Exercise materials -
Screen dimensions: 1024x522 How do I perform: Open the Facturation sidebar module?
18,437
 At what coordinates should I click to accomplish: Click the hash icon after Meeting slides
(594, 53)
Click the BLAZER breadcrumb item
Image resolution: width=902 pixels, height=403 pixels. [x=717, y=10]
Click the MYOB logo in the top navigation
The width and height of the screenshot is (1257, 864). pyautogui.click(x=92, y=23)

* * *

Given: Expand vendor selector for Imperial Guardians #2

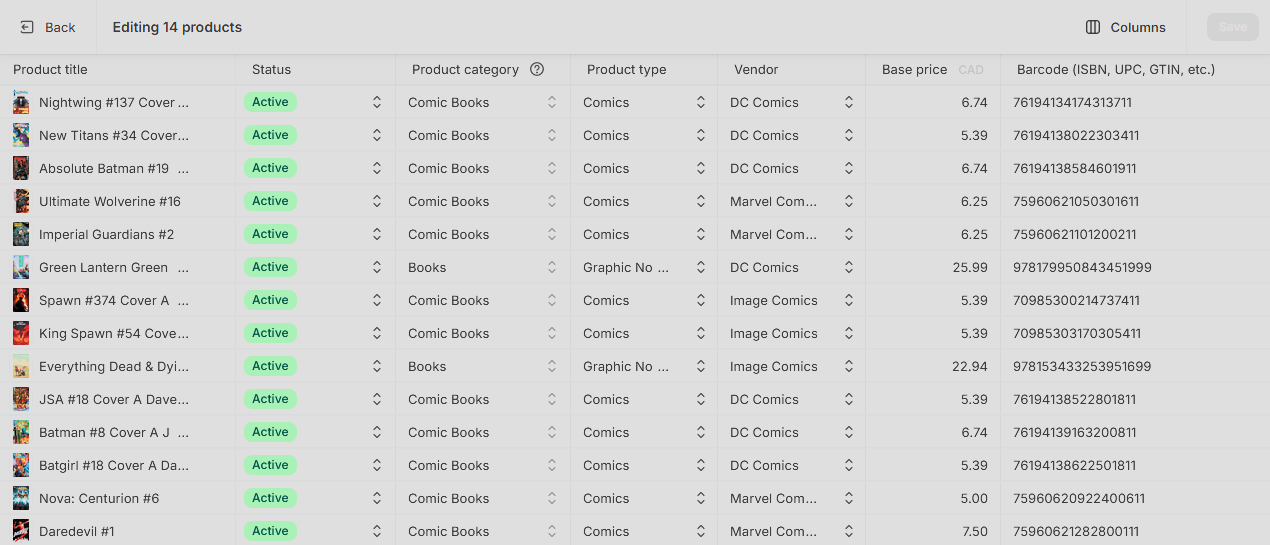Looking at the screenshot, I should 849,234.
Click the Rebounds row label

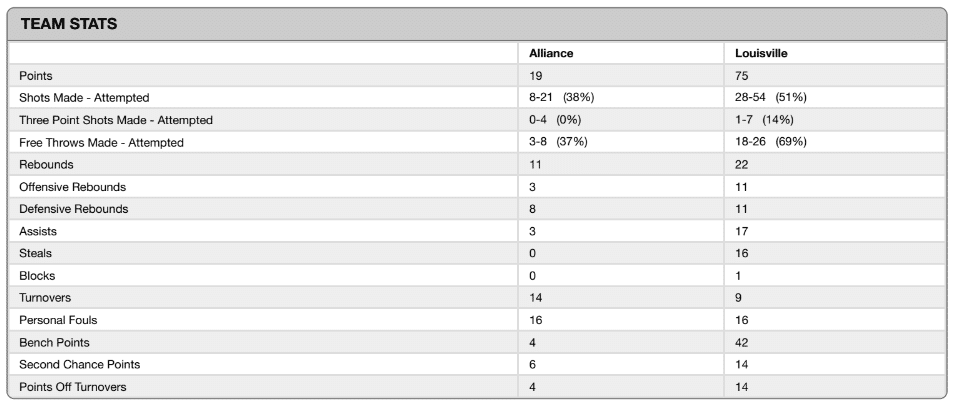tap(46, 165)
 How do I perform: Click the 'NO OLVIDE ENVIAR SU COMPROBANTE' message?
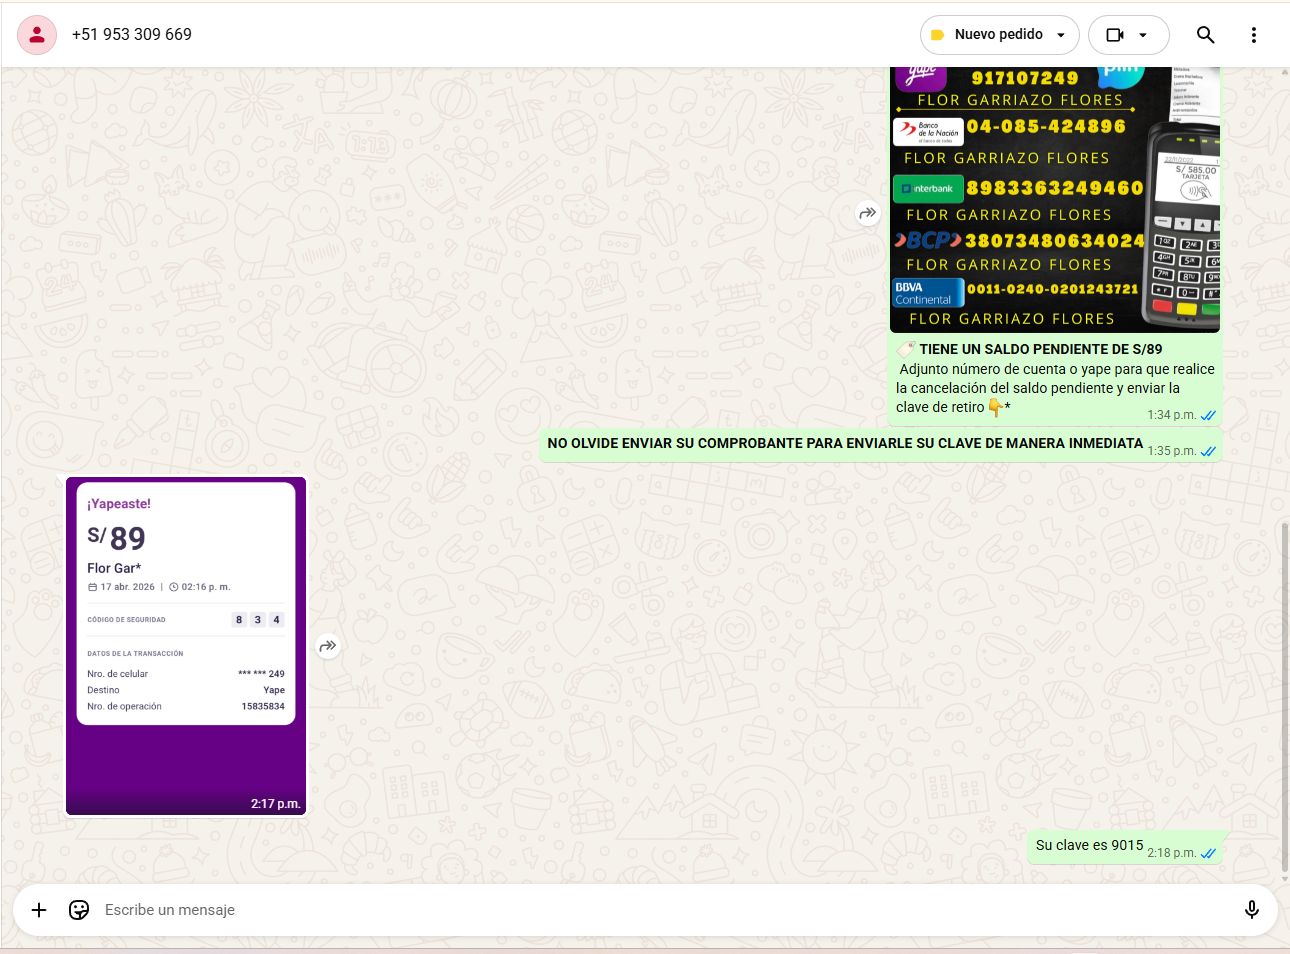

Prompt - Leaving every picture aside, reproduce exactly the lines above from the one with "Click the Rebounds row label" up to and including the one with "How do I perform: Click", and no others.

Written reply -
Click the Rebounds row label

tap(46, 165)
 How do I perform: Click the 'NO OLVIDE ENVIAR SU COMPROBANTE' message?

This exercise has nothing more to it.